Aim: Pick out every line in the entries below that contains the word "screenshot", and copy each one. Match case exactly.

Data for this task:
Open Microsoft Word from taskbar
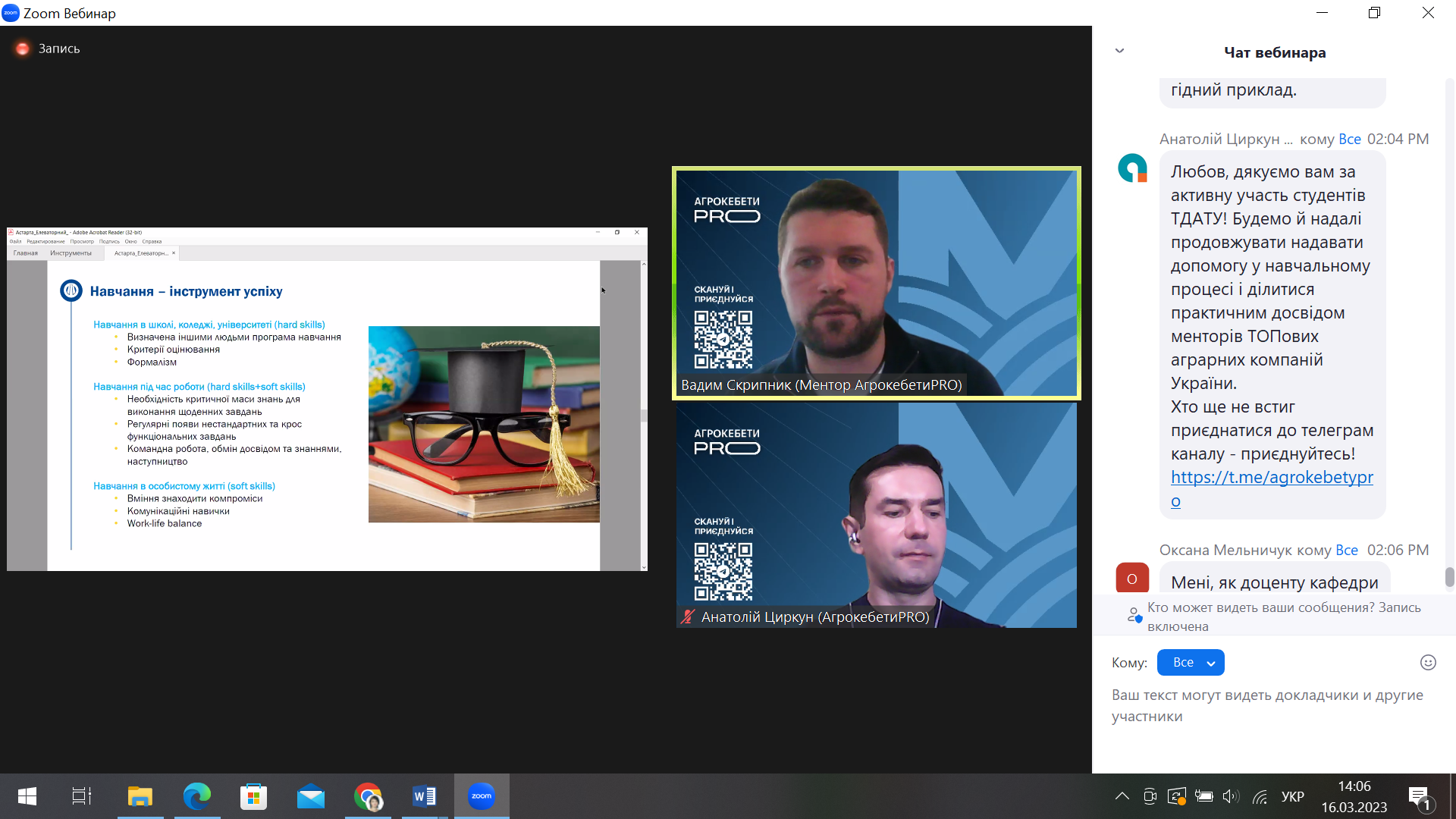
...
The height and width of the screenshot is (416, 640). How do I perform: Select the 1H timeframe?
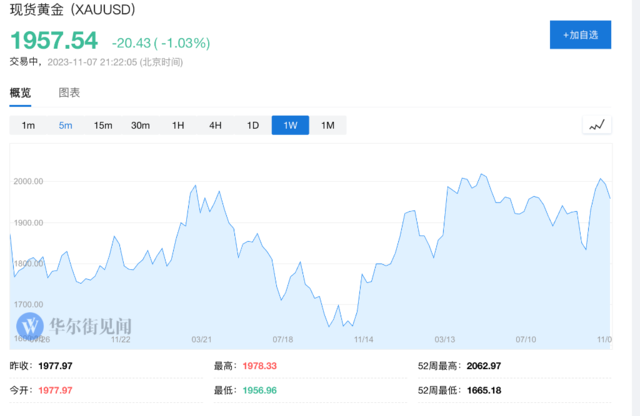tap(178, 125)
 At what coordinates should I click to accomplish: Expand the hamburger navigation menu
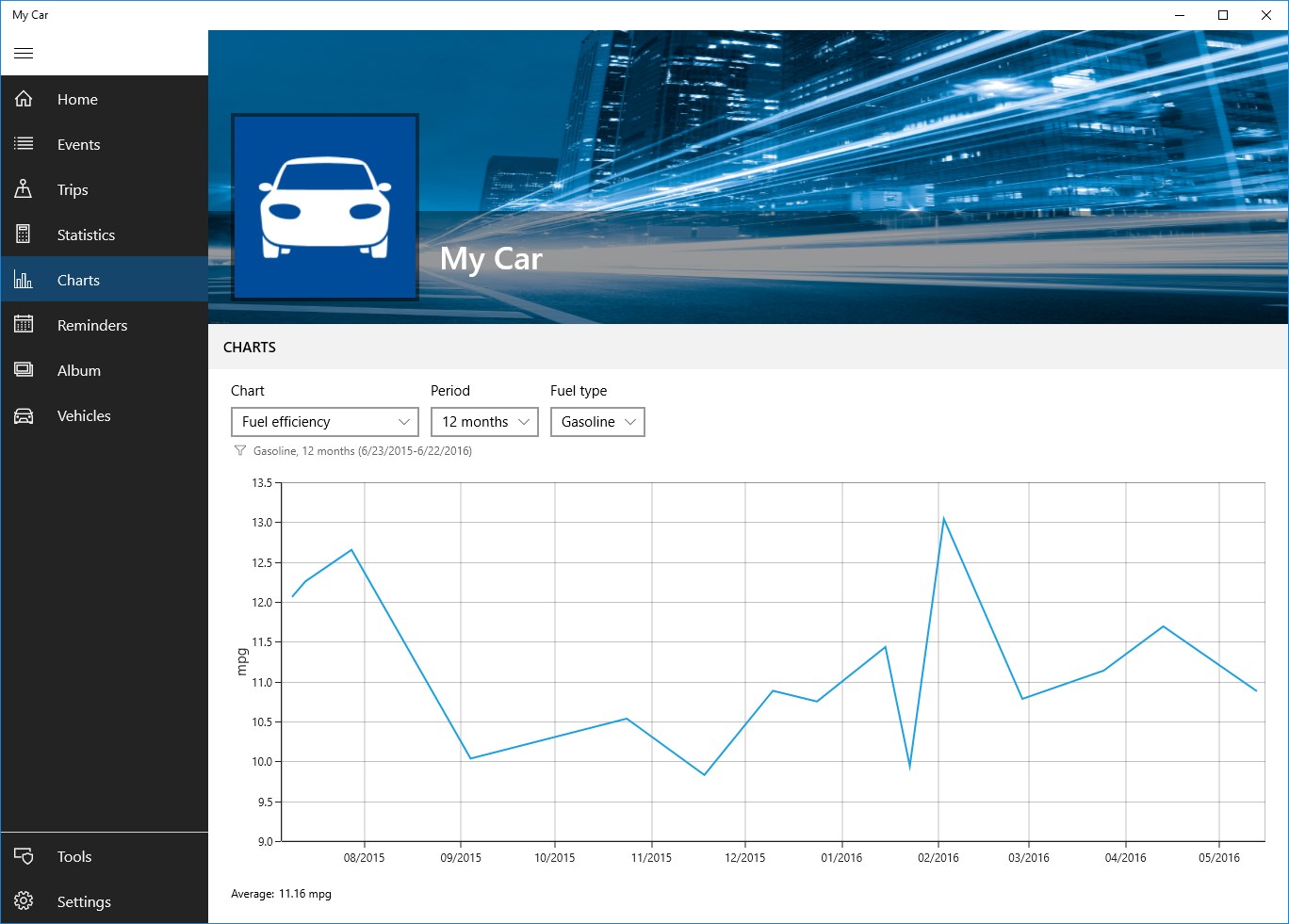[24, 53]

Exercise response:
The height and width of the screenshot is (416, 640). How do I perform: Select the 1H timeframe?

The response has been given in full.